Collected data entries
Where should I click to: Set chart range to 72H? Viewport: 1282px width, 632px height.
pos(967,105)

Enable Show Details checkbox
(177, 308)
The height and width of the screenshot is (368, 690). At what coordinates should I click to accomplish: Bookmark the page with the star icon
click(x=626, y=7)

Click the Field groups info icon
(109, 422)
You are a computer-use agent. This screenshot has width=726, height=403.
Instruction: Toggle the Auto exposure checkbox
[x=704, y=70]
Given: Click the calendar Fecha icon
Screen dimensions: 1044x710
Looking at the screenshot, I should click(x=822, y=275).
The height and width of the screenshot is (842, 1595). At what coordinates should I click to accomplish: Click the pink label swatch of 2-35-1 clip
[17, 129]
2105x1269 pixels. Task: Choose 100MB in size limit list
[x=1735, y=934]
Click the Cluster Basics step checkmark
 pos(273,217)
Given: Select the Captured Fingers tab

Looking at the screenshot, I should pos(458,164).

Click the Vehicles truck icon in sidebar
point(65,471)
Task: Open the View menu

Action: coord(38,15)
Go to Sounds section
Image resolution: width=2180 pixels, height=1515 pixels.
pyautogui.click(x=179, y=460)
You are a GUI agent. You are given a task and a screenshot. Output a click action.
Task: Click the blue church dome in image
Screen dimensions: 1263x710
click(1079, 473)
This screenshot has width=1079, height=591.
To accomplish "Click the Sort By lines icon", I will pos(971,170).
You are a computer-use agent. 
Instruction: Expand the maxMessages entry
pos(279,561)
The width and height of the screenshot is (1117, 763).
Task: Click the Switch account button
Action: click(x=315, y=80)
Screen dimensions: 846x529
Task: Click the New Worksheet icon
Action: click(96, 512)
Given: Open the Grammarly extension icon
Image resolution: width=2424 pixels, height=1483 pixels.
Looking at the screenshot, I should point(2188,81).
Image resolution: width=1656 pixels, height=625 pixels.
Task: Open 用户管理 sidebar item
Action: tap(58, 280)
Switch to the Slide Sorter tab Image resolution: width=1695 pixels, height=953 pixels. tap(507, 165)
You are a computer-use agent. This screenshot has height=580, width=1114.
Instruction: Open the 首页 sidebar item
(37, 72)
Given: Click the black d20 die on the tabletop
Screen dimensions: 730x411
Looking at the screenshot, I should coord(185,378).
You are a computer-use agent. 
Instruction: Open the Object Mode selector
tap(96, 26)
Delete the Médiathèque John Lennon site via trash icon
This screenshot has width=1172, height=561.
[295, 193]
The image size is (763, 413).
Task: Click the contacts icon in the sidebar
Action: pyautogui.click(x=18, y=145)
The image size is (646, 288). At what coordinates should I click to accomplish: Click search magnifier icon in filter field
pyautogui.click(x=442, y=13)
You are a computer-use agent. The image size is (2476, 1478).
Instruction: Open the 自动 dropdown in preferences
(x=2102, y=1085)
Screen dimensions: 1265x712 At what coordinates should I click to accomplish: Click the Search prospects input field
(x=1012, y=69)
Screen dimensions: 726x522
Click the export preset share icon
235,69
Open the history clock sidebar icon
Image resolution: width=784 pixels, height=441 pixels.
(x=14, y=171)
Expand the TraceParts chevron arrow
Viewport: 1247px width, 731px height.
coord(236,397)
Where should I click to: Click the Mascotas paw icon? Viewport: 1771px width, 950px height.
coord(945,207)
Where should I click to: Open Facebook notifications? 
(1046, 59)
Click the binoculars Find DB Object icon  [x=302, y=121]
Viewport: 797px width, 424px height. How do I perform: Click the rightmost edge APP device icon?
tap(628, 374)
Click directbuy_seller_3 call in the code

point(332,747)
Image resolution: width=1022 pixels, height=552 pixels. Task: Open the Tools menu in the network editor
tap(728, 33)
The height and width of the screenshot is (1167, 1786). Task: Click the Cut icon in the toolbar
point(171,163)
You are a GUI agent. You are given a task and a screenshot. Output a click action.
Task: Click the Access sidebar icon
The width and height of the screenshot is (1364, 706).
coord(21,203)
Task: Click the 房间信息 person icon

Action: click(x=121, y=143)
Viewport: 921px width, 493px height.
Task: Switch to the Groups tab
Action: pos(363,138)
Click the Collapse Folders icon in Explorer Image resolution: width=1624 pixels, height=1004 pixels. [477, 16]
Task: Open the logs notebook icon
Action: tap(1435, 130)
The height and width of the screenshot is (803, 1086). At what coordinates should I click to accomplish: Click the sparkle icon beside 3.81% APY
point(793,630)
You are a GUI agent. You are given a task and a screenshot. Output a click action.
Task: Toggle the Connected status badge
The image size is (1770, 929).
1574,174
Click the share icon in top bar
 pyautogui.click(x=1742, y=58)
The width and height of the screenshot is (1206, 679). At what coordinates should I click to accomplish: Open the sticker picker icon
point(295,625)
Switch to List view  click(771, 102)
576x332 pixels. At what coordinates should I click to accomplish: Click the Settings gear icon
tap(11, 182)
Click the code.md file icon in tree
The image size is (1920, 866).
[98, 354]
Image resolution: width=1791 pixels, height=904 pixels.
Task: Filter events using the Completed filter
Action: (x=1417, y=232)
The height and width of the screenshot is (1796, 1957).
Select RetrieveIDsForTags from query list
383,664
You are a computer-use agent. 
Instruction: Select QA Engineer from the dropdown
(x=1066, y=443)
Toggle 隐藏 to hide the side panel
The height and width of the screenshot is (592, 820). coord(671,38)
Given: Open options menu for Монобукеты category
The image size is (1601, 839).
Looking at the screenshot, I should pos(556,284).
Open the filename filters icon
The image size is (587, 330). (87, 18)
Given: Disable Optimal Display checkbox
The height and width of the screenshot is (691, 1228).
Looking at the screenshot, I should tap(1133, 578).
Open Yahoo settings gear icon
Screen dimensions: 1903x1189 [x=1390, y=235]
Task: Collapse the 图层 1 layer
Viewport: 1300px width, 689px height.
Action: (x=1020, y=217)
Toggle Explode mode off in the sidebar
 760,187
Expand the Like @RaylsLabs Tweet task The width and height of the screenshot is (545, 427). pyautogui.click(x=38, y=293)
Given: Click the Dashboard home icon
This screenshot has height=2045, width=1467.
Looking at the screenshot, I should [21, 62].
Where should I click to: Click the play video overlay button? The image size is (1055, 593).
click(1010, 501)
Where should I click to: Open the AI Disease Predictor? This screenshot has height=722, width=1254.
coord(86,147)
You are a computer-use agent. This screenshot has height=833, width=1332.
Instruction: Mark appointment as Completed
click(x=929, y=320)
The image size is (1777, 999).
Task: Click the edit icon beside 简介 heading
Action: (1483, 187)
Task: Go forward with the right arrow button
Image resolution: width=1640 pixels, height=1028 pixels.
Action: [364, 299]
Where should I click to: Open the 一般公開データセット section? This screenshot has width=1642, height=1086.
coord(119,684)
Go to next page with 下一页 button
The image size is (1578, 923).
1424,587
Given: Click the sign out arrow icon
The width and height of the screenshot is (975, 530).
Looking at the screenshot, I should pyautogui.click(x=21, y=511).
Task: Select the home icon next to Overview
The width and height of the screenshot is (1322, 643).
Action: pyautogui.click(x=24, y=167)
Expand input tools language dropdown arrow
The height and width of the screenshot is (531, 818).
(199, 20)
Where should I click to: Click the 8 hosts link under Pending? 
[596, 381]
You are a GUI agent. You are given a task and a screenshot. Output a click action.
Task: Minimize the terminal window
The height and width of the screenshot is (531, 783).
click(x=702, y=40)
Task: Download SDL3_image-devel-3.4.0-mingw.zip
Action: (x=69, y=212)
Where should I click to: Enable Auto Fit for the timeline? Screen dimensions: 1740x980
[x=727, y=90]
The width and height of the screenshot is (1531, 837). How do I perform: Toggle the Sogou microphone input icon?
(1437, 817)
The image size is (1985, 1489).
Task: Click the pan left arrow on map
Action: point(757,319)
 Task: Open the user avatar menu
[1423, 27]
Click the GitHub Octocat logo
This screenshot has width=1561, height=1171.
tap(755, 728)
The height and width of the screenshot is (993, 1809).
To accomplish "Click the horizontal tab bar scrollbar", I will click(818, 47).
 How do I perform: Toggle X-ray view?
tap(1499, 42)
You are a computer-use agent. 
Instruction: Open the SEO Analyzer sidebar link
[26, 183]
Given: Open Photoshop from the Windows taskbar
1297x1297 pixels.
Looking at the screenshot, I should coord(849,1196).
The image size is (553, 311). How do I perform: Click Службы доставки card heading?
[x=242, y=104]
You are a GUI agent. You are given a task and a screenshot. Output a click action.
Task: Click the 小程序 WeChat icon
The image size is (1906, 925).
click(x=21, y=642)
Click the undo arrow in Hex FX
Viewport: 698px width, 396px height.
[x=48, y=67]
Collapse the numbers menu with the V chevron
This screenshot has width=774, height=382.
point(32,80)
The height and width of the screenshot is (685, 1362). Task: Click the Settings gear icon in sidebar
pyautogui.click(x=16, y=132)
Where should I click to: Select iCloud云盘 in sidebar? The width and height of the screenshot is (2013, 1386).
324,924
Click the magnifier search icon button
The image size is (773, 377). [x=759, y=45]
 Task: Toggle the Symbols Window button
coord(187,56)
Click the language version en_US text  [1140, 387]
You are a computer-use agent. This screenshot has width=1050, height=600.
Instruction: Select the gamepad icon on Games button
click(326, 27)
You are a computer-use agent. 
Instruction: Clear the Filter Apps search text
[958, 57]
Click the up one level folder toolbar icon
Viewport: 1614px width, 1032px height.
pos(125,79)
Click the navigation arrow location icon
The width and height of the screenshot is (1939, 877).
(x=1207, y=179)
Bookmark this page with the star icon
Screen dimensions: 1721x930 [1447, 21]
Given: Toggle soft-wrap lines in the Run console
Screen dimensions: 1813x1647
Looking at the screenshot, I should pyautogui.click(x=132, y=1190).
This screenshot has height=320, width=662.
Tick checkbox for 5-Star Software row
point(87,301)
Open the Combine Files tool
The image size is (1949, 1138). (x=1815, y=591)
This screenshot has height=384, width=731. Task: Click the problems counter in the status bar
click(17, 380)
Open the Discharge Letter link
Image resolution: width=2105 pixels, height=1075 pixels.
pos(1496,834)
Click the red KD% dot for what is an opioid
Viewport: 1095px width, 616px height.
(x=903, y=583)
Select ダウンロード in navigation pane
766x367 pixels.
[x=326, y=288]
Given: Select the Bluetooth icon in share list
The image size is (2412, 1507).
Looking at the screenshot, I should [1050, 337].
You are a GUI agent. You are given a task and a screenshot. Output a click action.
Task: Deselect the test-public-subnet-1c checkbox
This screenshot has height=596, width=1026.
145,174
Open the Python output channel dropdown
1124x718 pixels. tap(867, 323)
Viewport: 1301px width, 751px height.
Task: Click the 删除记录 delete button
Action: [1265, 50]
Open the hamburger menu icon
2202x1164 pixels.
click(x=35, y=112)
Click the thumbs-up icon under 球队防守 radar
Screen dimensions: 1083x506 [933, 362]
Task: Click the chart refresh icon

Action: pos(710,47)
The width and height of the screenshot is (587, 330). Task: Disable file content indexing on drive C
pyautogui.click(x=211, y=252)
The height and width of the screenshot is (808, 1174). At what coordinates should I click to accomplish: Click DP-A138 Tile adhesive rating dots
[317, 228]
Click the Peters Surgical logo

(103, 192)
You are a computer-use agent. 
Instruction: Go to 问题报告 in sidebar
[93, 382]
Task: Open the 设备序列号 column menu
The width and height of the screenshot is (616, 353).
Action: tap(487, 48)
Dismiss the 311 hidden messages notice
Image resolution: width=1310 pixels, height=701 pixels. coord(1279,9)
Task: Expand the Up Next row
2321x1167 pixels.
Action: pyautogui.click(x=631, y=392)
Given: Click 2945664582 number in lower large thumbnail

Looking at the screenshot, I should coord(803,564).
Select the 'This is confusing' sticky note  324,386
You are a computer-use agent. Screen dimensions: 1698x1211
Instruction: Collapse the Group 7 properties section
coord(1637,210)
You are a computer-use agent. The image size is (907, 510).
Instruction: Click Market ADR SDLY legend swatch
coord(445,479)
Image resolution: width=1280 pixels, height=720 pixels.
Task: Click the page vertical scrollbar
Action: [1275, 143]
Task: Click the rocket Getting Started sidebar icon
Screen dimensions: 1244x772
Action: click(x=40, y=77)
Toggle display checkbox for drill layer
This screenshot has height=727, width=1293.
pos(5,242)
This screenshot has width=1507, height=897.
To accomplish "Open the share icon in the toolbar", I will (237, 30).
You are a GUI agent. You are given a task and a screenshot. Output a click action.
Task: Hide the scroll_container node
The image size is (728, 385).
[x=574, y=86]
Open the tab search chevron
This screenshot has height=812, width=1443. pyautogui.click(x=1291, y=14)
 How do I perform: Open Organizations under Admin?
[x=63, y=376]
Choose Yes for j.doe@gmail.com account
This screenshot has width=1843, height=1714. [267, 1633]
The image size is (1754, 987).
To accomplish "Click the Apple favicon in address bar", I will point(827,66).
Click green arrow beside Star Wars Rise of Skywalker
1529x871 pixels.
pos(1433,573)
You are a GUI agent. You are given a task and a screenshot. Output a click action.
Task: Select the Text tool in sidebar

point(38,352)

* **Instructions for the task**: Pull every line that holds the string "layer" out of the records.

* **Written answer**:
Task: Collapse the 图层 1 layer
Toggle display checkbox for drill layer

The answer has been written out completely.